_WORK REQUEST_: For the material below, output exactly the span from the line with "Новости (676, 105)" to the line with "IL NUOVO MICROSOFT", including both, and nothing besides.

_THE RECORDS_:
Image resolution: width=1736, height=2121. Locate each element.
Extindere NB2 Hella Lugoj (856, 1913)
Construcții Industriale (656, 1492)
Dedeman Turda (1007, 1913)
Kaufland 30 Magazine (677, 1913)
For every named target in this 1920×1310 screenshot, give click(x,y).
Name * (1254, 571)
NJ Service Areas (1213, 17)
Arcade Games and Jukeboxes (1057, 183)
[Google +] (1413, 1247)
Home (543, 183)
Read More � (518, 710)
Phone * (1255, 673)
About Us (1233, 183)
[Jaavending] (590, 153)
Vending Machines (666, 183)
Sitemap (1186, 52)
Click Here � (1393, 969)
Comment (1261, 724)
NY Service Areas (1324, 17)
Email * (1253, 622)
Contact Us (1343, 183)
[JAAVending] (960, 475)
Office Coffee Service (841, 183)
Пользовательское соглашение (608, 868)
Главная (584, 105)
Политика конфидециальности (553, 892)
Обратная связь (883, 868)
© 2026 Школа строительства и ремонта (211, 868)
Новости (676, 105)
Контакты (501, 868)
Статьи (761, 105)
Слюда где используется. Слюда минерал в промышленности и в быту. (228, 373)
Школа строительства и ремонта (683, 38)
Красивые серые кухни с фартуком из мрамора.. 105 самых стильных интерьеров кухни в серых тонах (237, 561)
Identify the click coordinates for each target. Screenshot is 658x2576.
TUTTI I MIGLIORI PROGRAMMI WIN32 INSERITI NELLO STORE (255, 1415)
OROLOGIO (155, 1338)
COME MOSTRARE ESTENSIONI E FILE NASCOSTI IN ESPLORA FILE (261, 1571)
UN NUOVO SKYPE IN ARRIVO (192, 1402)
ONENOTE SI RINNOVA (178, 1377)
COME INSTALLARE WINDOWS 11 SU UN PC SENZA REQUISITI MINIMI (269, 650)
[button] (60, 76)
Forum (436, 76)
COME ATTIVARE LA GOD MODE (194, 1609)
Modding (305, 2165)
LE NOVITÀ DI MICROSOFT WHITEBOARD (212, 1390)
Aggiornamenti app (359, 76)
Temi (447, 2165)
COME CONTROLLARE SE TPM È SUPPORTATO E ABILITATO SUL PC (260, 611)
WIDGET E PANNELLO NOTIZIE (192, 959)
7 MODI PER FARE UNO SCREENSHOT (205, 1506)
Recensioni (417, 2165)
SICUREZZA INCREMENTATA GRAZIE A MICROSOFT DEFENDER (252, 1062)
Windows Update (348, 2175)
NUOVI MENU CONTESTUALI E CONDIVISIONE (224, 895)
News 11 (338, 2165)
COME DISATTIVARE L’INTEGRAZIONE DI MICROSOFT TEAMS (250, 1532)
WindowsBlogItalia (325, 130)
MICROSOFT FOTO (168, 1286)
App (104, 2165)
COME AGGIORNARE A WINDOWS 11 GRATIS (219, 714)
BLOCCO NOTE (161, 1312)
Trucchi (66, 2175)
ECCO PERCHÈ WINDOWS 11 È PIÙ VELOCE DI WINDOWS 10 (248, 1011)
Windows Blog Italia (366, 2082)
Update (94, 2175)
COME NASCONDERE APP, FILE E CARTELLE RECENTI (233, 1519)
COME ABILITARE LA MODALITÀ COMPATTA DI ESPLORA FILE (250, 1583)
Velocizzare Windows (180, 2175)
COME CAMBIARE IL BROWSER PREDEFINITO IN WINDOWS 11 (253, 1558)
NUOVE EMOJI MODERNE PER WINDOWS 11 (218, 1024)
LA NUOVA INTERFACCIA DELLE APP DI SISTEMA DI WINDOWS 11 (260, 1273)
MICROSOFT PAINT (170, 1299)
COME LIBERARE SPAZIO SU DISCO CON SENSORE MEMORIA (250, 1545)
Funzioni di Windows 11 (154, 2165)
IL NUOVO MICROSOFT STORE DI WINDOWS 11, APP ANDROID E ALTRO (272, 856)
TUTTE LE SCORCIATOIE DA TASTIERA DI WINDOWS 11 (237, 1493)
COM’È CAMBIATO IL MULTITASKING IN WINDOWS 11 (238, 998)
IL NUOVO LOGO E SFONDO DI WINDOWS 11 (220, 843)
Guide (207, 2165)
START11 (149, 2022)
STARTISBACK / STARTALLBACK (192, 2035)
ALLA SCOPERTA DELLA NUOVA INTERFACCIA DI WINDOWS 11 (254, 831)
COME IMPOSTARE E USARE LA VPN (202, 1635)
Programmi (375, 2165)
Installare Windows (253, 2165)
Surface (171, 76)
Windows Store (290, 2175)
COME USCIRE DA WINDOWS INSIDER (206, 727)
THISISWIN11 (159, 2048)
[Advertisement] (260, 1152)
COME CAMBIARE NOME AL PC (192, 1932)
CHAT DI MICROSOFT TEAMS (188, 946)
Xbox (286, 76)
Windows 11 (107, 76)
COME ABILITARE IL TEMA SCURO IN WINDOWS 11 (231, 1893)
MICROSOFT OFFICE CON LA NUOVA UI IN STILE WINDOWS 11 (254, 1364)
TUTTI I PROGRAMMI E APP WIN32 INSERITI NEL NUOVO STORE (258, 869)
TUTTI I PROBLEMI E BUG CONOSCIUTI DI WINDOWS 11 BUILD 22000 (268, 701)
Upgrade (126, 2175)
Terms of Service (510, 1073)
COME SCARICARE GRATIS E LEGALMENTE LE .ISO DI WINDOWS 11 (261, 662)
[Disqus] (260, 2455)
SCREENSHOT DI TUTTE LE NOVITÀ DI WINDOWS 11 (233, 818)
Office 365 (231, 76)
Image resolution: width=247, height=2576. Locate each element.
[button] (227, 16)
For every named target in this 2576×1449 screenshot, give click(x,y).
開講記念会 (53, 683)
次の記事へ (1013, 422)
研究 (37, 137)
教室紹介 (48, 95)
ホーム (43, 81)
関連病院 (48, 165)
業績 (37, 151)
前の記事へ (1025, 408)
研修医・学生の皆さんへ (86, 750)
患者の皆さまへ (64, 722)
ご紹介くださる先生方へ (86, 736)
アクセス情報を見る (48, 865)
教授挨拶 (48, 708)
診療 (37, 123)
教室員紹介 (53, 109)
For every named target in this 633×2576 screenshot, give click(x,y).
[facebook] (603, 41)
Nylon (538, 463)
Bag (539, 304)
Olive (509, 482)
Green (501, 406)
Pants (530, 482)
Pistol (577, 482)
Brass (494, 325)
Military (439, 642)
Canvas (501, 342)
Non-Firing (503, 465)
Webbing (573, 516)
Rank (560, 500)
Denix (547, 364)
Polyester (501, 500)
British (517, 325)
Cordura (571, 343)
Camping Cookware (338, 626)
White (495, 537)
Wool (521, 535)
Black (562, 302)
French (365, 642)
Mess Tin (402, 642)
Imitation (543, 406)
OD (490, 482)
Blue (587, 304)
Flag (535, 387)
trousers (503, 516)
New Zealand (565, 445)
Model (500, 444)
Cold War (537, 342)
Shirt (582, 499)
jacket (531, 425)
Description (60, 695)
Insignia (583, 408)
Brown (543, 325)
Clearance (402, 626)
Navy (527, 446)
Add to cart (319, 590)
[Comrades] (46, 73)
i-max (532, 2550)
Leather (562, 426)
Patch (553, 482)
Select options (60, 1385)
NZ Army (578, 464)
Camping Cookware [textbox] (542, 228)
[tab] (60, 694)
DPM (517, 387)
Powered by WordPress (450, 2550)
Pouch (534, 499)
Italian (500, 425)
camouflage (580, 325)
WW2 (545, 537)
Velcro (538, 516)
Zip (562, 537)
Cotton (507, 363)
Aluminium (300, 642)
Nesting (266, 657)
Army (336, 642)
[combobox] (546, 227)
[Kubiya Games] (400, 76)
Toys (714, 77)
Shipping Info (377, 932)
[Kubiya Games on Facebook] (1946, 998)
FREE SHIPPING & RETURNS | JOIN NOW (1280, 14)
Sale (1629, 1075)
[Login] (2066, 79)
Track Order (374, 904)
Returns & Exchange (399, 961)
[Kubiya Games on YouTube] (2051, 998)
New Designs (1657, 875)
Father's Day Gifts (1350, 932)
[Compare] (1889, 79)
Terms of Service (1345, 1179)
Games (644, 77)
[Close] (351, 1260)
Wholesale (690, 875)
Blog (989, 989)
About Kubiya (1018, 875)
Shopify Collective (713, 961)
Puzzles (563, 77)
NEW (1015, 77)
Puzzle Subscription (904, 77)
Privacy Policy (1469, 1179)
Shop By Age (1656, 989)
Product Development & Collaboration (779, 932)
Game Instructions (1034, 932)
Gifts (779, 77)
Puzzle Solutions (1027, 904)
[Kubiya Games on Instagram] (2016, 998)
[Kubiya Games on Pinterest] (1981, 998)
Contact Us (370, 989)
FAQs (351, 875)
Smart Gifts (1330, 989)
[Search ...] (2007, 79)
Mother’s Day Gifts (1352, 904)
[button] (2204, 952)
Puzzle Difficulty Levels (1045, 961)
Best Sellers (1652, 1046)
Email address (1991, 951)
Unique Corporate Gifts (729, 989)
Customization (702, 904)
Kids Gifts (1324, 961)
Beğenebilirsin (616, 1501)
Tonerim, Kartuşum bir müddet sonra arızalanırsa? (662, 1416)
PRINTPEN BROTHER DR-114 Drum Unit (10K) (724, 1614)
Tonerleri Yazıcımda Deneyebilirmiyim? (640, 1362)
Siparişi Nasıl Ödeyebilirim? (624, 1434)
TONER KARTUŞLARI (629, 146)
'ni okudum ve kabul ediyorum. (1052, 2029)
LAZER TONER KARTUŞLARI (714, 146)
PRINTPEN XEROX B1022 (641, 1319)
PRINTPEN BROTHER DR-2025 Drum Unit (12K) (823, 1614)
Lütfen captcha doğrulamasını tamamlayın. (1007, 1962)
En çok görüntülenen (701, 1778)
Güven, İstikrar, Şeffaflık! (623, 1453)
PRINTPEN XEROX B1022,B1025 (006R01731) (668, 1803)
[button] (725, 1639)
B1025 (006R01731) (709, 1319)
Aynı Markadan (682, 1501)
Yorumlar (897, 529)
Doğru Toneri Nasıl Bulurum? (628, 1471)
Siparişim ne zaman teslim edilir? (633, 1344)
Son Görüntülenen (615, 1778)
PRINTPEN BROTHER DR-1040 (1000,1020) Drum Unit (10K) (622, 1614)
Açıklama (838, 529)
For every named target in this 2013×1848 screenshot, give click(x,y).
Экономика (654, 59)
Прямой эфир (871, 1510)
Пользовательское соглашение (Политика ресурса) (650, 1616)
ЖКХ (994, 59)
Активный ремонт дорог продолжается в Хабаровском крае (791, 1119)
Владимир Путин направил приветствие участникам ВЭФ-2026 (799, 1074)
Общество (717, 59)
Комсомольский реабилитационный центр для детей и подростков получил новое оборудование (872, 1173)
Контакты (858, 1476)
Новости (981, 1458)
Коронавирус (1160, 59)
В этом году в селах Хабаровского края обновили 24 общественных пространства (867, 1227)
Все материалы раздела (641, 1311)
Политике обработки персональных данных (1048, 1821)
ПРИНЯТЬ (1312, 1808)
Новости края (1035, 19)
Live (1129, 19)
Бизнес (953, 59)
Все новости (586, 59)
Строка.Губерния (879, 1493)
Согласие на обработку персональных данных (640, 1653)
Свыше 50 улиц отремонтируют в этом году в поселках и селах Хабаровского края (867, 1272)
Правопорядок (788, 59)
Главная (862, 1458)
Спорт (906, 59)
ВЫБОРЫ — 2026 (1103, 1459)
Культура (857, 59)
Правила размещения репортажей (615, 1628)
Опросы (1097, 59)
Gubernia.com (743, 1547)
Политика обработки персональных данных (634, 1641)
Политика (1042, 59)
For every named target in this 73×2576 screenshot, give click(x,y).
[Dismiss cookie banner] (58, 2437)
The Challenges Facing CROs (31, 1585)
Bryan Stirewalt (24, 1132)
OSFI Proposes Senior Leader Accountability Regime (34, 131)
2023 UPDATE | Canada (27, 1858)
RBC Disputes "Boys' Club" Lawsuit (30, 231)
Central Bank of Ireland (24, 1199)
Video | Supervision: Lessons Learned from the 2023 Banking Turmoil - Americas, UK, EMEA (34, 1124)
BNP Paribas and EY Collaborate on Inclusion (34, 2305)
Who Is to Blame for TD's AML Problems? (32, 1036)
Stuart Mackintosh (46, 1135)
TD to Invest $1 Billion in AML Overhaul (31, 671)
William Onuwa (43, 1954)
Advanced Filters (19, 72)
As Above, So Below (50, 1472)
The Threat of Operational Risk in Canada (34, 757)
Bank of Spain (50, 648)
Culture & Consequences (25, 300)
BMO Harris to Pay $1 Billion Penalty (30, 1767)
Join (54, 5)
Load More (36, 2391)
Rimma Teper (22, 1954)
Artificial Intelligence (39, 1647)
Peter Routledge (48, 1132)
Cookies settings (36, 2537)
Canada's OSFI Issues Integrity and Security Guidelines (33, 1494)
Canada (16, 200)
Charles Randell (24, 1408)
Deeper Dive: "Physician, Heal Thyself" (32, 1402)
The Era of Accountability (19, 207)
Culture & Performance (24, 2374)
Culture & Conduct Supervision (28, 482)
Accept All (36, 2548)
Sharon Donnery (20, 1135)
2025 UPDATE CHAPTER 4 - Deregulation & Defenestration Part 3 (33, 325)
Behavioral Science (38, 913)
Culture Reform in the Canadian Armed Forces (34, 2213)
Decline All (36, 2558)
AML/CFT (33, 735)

_EXERCISE SOLUTION_:
Новости (676, 105)
Контакты (501, 868)
Статьи (761, 105)
Слюда где используется. Слюда минерал в промышленности и в быту. (228, 373)
Школа строительства и ремонта (683, 38)
Красивые серые кухни с фартуком из мрамора.. 105 самых стильных интерьеров кухни в серых тонах (237, 561)
Identify the click coordinates for each target. Screenshot is 658x2576.
TUTTI I MIGLIORI PROGRAMMI WIN32 INSERITI NELLO STORE (255, 1415)
OROLOGIO (155, 1338)
COME MOSTRARE ESTENSIONI E FILE NASCOSTI IN ESPLORA FILE (261, 1571)
UN NUOVO SKYPE IN ARRIVO (192, 1402)
ONENOTE SI RINNOVA (178, 1377)
COME INSTALLARE WINDOWS 11 SU UN PC SENZA REQUISITI MINIMI (269, 650)
[button] (60, 76)
Forum (436, 76)
COME ATTIVARE LA GOD MODE (194, 1609)
Modding (305, 2165)
LE NOVITÀ DI MICROSOFT WHITEBOARD (212, 1390)
Aggiornamenti app (359, 76)
Temi (447, 2165)
COME CONTROLLARE SE TPM È SUPPORTATO E ABILITATO SUL PC (260, 611)
WIDGET E PANNELLO NOTIZIE (192, 959)
7 MODI PER FARE UNO SCREENSHOT (205, 1506)
Recensioni (417, 2165)
SICUREZZA INCREMENTATA GRAZIE A MICROSOFT DEFENDER (252, 1062)
Windows Update (348, 2175)
NUOVI MENU CONTESTUALI E CONDIVISIONE (224, 895)
News 11 (338, 2165)
COME DISATTIVARE L’INTEGRAZIONE DI MICROSOFT TEAMS (250, 1532)
WindowsBlogItalia (325, 130)
MICROSOFT FOTO (168, 1286)
App (104, 2165)
COME AGGIORNARE A WINDOWS 11 GRATIS (219, 714)
BLOCCO NOTE (161, 1312)
Trucchi (66, 2175)
ECCO PERCHÈ WINDOWS 11 È PIÙ VELOCE DI WINDOWS 10 (248, 1011)
Windows Blog Italia (366, 2082)
Update (94, 2175)
COME NASCONDERE APP, FILE E CARTELLE RECENTI (233, 1519)
COME ABILITARE LA MODALITÀ COMPATTA DI ESPLORA FILE (250, 1583)
Velocizzare Windows (180, 2175)
COME CAMBIARE IL BROWSER PREDEFINITO IN WINDOWS 11 (253, 1558)
NUOVE EMOJI MODERNE PER WINDOWS 11 (218, 1024)
LA NUOVA INTERFACCIA DELLE APP DI SISTEMA DI WINDOWS 11 (260, 1273)
MICROSOFT PAINT (170, 1299)
COME LIBERARE SPAZIO SU DISCO CON SENSORE MEMORIA (250, 1545)
Funzioni di Windows 11 (154, 2165)
IL NUOVO MICROSOFT STORE DI WINDOWS 11, APP ANDROID E ALTRO (272, 856)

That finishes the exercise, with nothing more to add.